Applications of CFDs
Trading CFDs enables the sophisticated trader to achieve investment objectives which until recently have only been available to the institutional trader. For this reason CFDs are growing rapidly in popularity and are proving to be an attractive means of gaining exposure to the economic performance of individual equities without the need to invest in the physical share. Indeed just as CFDs are traded on the price and movement of the physical share market, they also mirror any corporate actions that take place in the underlying share.
If you hold a long CFD, you will be credited with an amount equal to the gross unfranked dividend on the underlying shares on the business day after the ex-dividend date (CFDs do not confer rights to any dividend imputation credits). Conversely, if you hold a short CFD, your account will be debited an amount equal to the gross unfranked dividend on the underlying shares on the business day after the ex-dividend date.
CFDs provide an excellent vehicle for short to medium term trading strategies and are the preferred trading instrument amongst hedge funds and professional traders around the globe.

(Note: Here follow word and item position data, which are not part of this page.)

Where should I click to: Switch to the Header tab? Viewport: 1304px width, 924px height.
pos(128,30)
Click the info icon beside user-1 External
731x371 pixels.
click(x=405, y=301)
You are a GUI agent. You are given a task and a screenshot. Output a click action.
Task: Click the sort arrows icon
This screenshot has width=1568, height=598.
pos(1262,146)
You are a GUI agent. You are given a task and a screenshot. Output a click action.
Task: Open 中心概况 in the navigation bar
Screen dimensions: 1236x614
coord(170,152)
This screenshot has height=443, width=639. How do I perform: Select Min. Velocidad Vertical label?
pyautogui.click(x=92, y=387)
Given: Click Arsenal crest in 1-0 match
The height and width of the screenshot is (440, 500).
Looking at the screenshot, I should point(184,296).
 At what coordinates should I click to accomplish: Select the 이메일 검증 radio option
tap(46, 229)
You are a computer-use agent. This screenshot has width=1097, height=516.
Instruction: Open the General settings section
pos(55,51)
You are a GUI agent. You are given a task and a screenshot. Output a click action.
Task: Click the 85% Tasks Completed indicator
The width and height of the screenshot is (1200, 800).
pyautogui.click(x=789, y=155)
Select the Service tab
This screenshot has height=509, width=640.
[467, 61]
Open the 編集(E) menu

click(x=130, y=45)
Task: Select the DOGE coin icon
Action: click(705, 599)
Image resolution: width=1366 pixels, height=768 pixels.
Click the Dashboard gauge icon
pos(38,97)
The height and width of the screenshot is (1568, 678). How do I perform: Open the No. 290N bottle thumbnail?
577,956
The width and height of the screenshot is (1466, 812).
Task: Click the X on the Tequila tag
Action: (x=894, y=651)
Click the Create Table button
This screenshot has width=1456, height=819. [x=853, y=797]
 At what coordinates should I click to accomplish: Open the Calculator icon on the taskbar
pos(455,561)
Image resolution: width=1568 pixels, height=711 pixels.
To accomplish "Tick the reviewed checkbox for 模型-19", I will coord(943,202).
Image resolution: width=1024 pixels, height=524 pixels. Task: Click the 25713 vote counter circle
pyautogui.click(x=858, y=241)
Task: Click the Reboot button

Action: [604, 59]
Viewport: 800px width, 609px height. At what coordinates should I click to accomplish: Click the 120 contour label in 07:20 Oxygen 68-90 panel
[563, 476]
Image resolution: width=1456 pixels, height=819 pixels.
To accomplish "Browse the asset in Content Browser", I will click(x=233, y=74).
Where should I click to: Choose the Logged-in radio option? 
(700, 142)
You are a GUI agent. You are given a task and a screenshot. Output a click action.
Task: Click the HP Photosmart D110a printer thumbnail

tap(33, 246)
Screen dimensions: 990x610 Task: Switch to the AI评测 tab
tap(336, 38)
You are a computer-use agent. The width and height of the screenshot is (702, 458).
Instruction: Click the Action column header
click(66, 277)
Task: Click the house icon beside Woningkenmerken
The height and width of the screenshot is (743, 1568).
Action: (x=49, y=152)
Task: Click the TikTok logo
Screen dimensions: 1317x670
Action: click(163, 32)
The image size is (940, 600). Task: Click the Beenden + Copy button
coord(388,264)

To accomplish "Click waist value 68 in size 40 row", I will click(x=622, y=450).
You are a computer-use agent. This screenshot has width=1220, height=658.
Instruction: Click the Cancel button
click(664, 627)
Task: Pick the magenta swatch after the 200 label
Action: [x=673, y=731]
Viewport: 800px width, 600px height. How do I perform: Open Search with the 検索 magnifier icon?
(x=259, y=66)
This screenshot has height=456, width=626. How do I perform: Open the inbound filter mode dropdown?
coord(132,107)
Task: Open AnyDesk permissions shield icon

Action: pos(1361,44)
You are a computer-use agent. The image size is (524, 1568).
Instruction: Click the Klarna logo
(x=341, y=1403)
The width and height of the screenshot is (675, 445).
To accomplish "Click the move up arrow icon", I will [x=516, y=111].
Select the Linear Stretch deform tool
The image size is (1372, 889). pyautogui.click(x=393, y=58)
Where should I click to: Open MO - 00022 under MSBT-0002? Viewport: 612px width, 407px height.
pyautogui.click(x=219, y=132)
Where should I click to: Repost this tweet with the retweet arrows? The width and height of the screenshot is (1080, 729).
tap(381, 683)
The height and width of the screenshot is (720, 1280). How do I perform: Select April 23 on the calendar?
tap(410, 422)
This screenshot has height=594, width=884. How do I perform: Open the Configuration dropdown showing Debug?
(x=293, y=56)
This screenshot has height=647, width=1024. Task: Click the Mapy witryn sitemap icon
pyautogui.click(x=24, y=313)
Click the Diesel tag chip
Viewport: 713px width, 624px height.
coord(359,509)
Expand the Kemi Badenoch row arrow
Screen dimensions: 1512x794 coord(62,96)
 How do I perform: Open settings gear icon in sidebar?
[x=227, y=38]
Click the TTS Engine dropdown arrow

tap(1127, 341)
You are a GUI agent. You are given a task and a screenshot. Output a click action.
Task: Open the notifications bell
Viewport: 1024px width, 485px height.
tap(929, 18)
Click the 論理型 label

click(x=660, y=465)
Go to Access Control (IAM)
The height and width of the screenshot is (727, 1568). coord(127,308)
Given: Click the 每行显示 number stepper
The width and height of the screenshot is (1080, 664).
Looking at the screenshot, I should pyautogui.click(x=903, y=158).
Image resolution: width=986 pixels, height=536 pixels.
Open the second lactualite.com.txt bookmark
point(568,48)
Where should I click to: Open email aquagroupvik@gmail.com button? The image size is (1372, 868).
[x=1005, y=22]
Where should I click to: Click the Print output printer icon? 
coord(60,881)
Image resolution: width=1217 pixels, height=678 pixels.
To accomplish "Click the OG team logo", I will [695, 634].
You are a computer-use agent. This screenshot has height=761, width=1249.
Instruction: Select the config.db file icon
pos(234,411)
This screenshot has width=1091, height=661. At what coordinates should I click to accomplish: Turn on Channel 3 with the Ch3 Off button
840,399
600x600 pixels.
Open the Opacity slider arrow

Trading CFDs will amplify small market gains or produce a profit from falling markets.
Outright Long or Short
You can take both a long or short CFD position with equal ease. If you consider a stock to be undervalued, you can go long with a CFD on leverage and benefit from a rise in its share price (or possibly lose if the underlying share price falls). Conversely, if you consider a stock to be overvalued, you can go short with a CFD on leverage and benefit from a fall in its share price (or possibly lose if the underlying share price rises).
By doubling your opportunities you are able to profit* from both bull and bear markets and unlike other equity derivatives, CFDs do not have an expiry date.
*Trading derivatives has the potential for both profit and loss and is not suitable for all investors. The loss can be greater than the deposit.
You may have an investment portfolio which includes shares that you wish to hold for the medium to long term. However, there will almost certainly be occasions when you feel some of these shares may fall in value in the short term. CFDs allow you to hedge your existing exposure to periodic stock market downturns without crystallising any capital gain on your original share holding.
CFDs have enabled traders to construct more complex yet often less risky trading strategies, such as pairs trading between two highly correlated stocks. For example St George Bank (SGB) and Suncorp (SUN) shares. Pairs trading aims to minimise stock and sector risk by substantially reducing market exposure. This trading strategy can be utilised equally well in both bull or bear markets.
Beyond hedging and short term trading, CFDs can also be used for holding longer term positions as part of a buy and hold strategy although here there are some things to consider. The first is since CFDs are traded on margin, there will be a daily financing charge applied which could add up over the long-term. Another consideration is that you may be subject to a margin call should the market move against you significantly.
It is also worth noting that CFDs provide you access to a very wide range of market assets. Smaller CFD contract sizes also make it practical to trade markets like oil and gold where the underlying contracts in the futures market are substantially larger. For instance, on some CFD brokers the minimum commodity CFD lot size for US brent could be just 25 CFD contracts (which is the same as 25 barrels of underlying) which compares very favourably to a normal trading size of 1,000 barrels on the futures market. Even better, there’s never any risk of physical delivery with a contract for difference unlike futures so you don’t have to worry about barrels of black stuff being delivered to your doorstep!